Двери подобострастно распахнулись перед Томбергом, тот вошел царственно и величаво, в самом деле стареющий лев, что не позволит себе ни одного лишнего движения, не суетливая мартышка какая-то, и Аллуэтта поняла значение слова «распижденно»…
Максим вскочил первым, за ним поднялись остальные.
– Данил Алексеевич, – сказал он, – наш коллектив весьма приветствует вас, наше самое красное солнце.
Томберг небрежно-лениво отмахнулся, с глубоким удовлетворением оглядел всех, глаза блестят, как у кота, укравшего на кухне большую толстую рыбину.
– Через неделю, – провозгласил он трубно, будто на митинге, – в большом зале Метрополя пройдет челленджная конференция по вопросам привлечения частных инвестиций в инновационные разработки.
– Медицины? – спросил Евген.
Томберг отмахнулся:
– Будут всякие, но остальная мелочная ерунда типа коллайдеров или освоения космоса меня не заботит.
– Золотые слова, – сказал Евген подобострастно.
– Очень многие уже дали, – продолжил Томберг, бросив на него поощряющий взгляд, – согласие на участие.

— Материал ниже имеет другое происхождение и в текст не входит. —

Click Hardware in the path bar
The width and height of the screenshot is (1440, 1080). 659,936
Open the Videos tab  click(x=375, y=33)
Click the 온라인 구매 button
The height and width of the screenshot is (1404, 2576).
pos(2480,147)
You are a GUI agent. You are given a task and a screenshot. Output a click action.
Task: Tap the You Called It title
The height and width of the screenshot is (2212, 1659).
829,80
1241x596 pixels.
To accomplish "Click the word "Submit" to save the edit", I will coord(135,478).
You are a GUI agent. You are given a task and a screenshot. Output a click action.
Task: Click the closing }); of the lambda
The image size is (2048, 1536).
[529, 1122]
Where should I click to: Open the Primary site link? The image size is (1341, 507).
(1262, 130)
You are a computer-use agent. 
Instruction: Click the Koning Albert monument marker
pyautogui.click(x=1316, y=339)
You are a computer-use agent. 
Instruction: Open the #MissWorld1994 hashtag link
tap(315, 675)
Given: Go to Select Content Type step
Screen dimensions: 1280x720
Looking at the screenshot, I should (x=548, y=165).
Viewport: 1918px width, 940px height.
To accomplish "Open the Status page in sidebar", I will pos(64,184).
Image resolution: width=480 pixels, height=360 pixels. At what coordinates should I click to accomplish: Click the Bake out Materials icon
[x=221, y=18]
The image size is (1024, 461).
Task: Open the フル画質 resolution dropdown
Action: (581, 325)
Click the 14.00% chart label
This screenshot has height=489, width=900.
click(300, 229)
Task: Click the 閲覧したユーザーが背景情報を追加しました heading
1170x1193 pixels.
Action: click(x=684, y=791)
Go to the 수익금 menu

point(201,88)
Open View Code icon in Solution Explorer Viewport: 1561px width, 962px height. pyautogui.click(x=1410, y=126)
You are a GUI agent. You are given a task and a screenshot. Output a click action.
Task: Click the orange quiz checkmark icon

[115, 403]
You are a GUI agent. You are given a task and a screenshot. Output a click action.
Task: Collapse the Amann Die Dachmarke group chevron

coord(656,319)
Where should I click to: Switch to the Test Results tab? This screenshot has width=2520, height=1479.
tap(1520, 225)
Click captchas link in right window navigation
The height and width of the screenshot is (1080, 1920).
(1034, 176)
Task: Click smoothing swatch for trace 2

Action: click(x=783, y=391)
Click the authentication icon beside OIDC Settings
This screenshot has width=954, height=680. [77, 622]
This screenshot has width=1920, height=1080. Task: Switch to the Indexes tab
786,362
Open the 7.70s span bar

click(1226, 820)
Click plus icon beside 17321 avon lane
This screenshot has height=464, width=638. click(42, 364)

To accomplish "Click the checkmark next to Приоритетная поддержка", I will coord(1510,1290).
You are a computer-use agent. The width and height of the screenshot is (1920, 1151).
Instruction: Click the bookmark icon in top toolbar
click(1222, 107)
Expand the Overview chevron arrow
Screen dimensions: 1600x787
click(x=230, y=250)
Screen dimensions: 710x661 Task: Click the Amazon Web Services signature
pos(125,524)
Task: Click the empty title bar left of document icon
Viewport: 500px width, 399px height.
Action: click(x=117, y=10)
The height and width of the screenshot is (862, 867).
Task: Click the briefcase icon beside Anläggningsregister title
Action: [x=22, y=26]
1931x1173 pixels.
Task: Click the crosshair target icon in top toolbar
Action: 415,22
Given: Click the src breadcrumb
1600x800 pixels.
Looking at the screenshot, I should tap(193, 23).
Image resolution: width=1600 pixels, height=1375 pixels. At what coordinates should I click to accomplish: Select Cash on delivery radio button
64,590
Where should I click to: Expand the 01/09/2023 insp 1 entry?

Он помолчал, Евген сказал с восторгом:
– Ой, как здорово!
А прямодушный Георгий рыкнул:
– Кто?
– Три десятка, – закончил Томберг, – глав крупных трастовых фондов, магнаты массмедиа, хозяева вертолетостроения, три директора банков… Это очень дженерик!
– Про медиков можно не упоминать, – подсказал Френсис, – эти налетят, как мухи на мед.
Максим проговорил нерешительно:
– К счастью, нам вроде бы участвовать не обязательно?
Томберг воззрился на него в высокомерном изумлении.
– Это как? Почему? С какой стати?
– У нас, – сказал Максим и невольно покосился на тихую как мышь Аллуэтту, – с финансированием все в порядке. Даже стыдно перед другими лабораториями.
– Тем более, – сказал Томберг энергично. – На вашем примере можно показать, как достаточное финансирование двигает исследования. И благодаря таким денежным вливаниям миллионы жизней будут спасены от смерти!..
Максим видел, как поморщился Френсис. Только что по новостной ленте проплыли победные кадры с конференции по сокращению численности населения, где удалось добиться новых значительных успехов. С одной стороны, стараемся уменьшить, хотя и так сокращается даже в Африке, с другой – стараемся продлить жизнь… Хотя, конечно, противоречие только кажущееся.
– Но мы только поприсутствуем? – спросил Максим с надеждой.
– Да, – согласился Томберг милостиво. – Но если будут вопросы, то отвечайте в духе!.. И в аксепте. Надеюсь, у нас полный элаймент?